::: DATA TO USE :::

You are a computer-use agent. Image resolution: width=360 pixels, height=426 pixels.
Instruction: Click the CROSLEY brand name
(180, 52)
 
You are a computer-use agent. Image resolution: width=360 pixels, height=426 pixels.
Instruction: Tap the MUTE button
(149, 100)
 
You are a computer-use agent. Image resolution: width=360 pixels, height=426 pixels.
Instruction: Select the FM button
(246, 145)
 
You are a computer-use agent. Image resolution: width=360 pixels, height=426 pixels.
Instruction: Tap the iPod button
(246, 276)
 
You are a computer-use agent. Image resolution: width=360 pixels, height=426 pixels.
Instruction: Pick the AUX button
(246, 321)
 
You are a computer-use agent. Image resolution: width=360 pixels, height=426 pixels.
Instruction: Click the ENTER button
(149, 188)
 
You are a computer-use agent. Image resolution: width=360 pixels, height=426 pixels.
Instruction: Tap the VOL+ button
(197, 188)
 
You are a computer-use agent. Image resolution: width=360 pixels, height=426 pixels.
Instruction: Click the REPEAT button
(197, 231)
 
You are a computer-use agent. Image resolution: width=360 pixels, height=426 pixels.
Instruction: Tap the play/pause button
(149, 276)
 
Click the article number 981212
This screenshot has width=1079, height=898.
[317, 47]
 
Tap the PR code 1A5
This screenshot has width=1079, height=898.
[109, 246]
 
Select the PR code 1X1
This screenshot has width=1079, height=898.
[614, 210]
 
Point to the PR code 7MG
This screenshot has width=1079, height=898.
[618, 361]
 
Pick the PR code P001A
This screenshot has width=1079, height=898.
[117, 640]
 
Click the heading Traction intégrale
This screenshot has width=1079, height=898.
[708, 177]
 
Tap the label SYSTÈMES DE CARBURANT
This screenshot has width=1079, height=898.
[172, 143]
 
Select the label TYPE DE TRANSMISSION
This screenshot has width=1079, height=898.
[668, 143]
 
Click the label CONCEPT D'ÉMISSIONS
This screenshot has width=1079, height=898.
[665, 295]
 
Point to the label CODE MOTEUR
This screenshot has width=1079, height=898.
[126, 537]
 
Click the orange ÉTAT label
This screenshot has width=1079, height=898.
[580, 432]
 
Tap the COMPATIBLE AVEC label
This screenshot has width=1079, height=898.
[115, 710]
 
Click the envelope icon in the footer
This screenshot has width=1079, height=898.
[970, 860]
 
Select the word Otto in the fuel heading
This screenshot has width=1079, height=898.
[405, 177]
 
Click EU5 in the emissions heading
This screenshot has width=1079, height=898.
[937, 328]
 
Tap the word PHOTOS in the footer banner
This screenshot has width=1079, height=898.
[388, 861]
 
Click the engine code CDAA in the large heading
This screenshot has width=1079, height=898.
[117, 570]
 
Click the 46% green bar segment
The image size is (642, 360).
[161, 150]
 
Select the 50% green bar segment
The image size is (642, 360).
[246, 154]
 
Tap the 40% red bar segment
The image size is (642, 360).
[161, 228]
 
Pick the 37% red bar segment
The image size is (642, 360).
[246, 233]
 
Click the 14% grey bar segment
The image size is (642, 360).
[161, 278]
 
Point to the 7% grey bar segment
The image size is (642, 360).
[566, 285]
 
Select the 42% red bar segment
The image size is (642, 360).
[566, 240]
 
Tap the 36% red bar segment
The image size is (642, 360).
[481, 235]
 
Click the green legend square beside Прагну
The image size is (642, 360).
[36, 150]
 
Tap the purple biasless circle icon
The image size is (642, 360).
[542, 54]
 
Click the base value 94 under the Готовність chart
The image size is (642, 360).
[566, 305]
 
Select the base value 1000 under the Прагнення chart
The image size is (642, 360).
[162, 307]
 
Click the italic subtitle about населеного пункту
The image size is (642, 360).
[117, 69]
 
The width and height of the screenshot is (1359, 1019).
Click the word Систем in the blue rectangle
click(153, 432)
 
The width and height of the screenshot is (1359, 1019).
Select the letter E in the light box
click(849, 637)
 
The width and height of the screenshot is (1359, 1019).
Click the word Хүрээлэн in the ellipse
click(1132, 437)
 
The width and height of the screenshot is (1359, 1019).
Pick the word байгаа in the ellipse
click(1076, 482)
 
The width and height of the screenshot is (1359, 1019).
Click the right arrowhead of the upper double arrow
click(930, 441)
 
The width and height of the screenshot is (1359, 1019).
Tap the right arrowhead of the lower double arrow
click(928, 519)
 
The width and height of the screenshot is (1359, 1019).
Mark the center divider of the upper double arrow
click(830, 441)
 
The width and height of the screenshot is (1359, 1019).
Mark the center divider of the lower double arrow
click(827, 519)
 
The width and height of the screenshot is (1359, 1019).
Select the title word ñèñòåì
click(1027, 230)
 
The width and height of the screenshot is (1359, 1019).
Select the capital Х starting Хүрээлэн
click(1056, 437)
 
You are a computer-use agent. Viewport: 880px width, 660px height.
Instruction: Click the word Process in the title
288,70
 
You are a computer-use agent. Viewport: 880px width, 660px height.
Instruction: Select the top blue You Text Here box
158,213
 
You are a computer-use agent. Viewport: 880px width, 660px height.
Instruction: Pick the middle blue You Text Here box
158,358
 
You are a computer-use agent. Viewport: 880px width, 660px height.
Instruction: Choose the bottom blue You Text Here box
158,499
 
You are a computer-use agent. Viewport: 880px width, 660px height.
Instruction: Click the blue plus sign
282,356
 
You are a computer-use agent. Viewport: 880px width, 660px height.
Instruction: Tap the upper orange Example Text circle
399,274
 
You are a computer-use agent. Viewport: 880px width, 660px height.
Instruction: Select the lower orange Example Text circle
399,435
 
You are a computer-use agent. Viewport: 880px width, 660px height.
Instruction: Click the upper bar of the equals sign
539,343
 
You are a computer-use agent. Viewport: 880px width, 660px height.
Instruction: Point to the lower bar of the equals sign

:::

> TASK REQUIREMENTS
Pull out every line of the rows above that contains the word "value". Case counts.

> FULL RESPONSE
Click the base value 94 under the Готовність chart
Select the base value 1000 under the Прагнення chart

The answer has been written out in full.